Парнас (Сорге) - страница 13

– П… Помогите, – Платона била дрожь: не то от пережитого, не то от холода. Только сейчас он заметил, что с него капает вода. – Т-там… Под горой…

Морщинистое лицо деда тут же разгладилось – печать негодования тут же исчезла.

– Пойдём, пойдём, – успокаивающе, почти по-отечески сказал он. – Нечего в дверь ломиться, пойдём.

***

Сбоку храма, чуть поодаль, был вход в небольшой подвальчик – подсобку, обшитую вагонкой. Внутри, помимо всякого хлама, стоял столик, стулья и была обустроена небольшая кухонька: рукомойник, шкафчик, электроплитка, на которой закипал чайник. В воздухе разлился приятный травяной запах – Тихон (так звали служителя), заварил чай. Было тепло и уютно, словно в деревенской бане.

То ли атмосфера и радушие хозяина, то ли усталость погрузили Платона в какое-то состояние бетонного бесчувствия: эмоции, желания и даже мысли куда-то испарились, вены наполнились флегмой. Старик так и не спросил его о том, что же случилось – Платону не очень-то и хотелось рассказывать. Наконец, Тихон поставил перед ним горячую кружку, сел напротив и немного неловко поинтересовался:

– Так… Куда ты путь то держал?

Голос у него был твёрдый, без старческой гнусавости.

– На кладбище.

– Северное что ль? Далековато до него пешком.

– Обычно сажусь у Парнаса на маршрутку. Но когда настроение особо скверное, хожу через парк.
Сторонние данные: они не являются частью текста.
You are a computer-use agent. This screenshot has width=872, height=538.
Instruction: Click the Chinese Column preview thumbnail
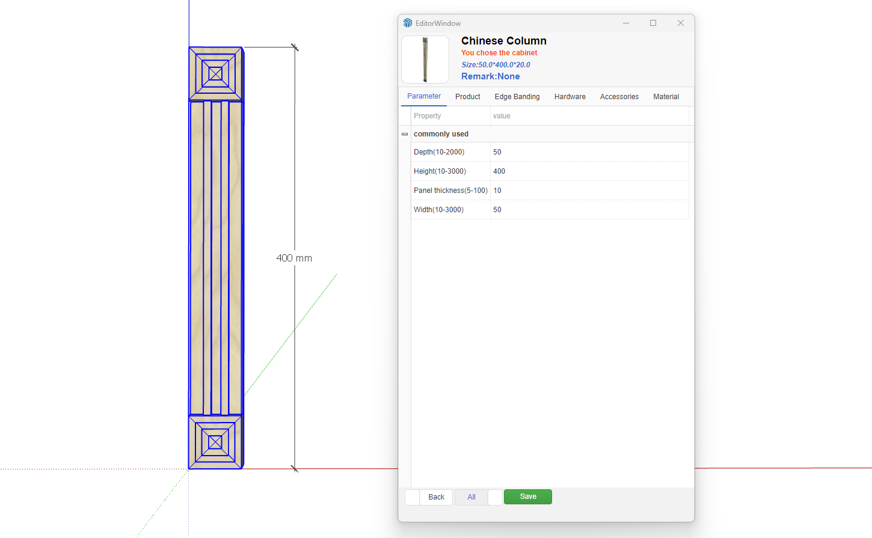click(x=425, y=60)
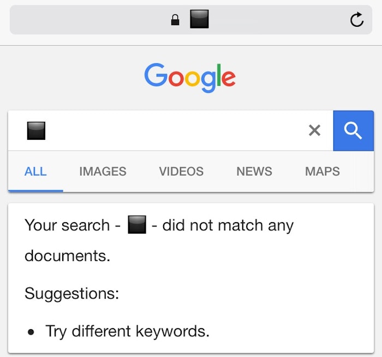Click the black square emoji in the search box
This screenshot has height=357, width=382.
36,130
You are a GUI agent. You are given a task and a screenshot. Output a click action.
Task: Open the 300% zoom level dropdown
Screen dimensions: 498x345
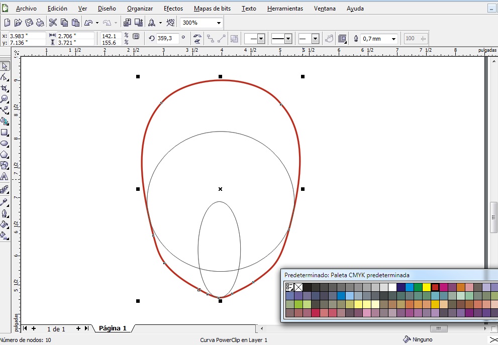click(219, 23)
На Выборгском ловлю. Каждый вторник. К Асе.

Глаза старца под лохматыми седыми бровями наполнились состраданием.

– Депрессия у неё была. Прямо клиническая, к психологу ходила. Врач ей таблетки предлагал, но она отказалась. Побочки сильные. Не хотела. Боялась. А потом… Из окна. Я же даже на похороны не пришел. Не сумел. Всё только по рассказам знаю. За день до этого виделись.

– Она на кровати сидит – в темноте. В свете сумерек только глаза блестят, которыми на меня смотрит. И говорит. Останься. А я стою, её голову к животу прижимаю, по волосам глажу. Не могу. Говорю. Перевод надо было доделать. Я ж карьеру, сука, строил.
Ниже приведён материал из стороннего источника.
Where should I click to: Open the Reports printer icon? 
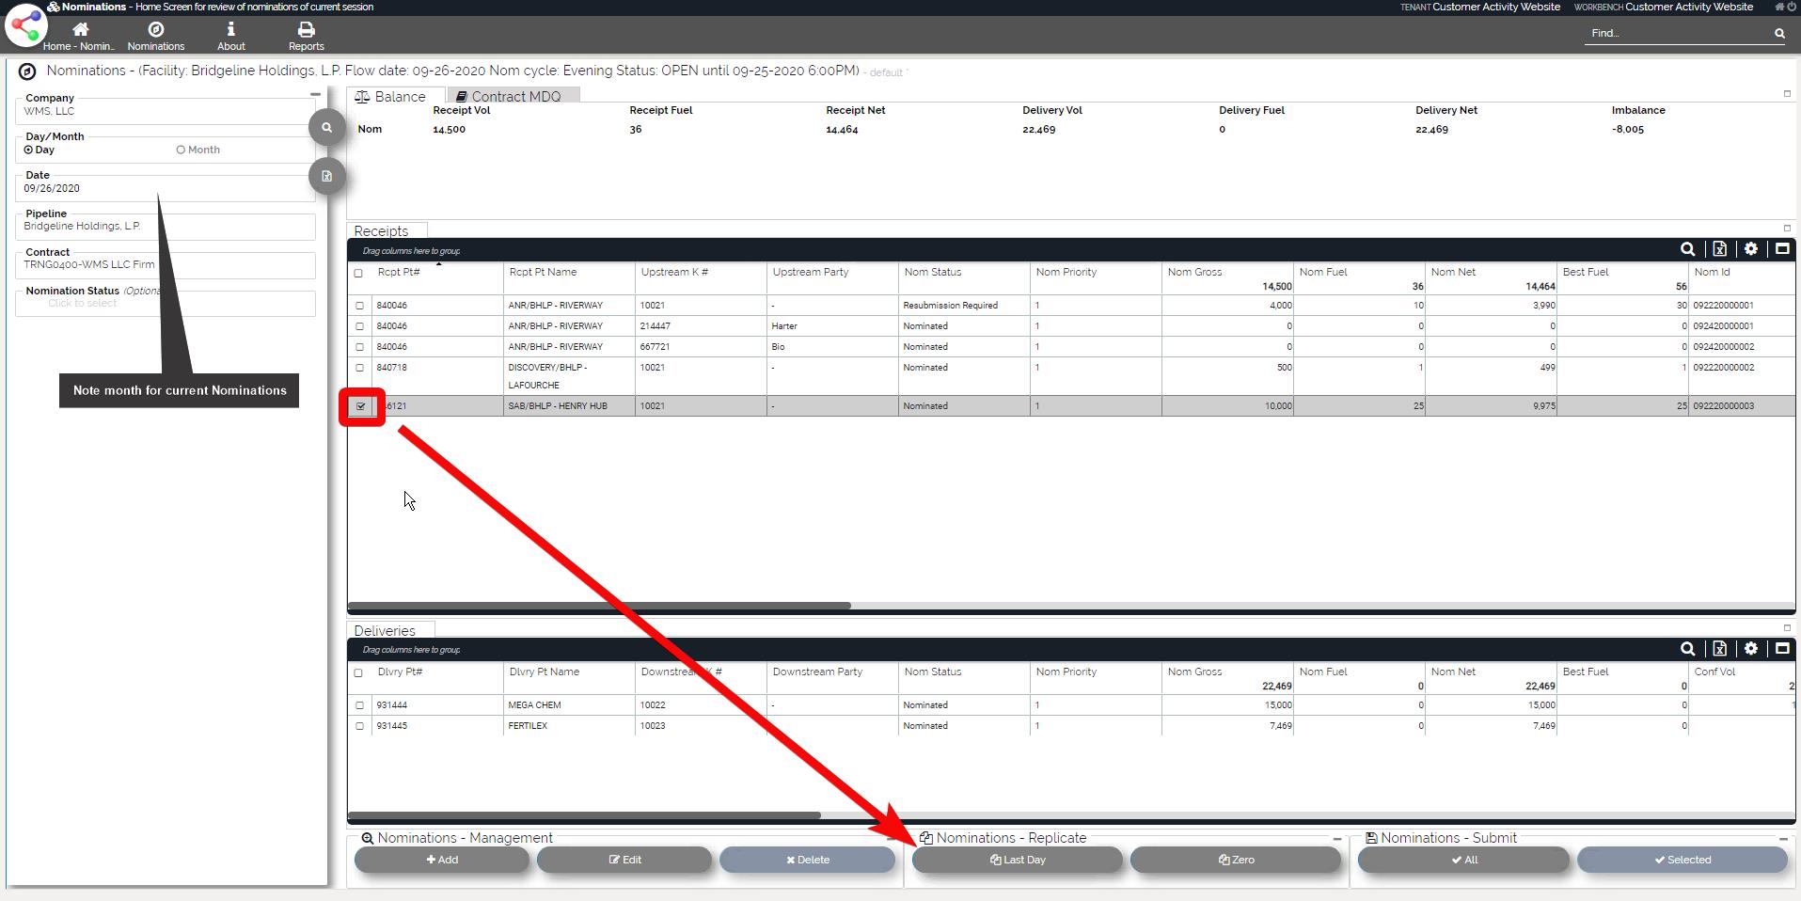[306, 31]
Из его груди врывался громкий, заливистый смех.

– Карьеру, сука. Ну, чтобы будущее обеспечить. Чтобы, когда она доучится, чтобы что-то было. А оно видишь, какое. Будущее.
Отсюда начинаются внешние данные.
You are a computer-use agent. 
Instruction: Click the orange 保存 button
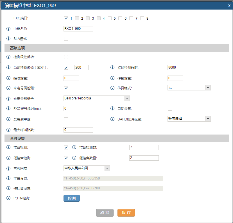[126, 213]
С каждым словом из него будто капала жизнь. Не хотелось больше ни курить, ни пить. Вообще больше ничего не хотелось.

– На следующее утро ей сообщение отправил. Она так его и не прочитала. А я, мудак такой, думал, что она просто капризничает. Теперь специально диалог тот открываю и смотрю – бесило меня, когда она долго не отвечала. Накручиваю себя. И отпускает. Немного.

– Мне так проще. Гореть этой яростью. Ненавидеть, злиться. Потому что, если погаснет она – не останется ничего. Погасну и я. Мне проще думать, что она есть. Пусть не со мной, пусть где-то далеко – но есть… Бред же?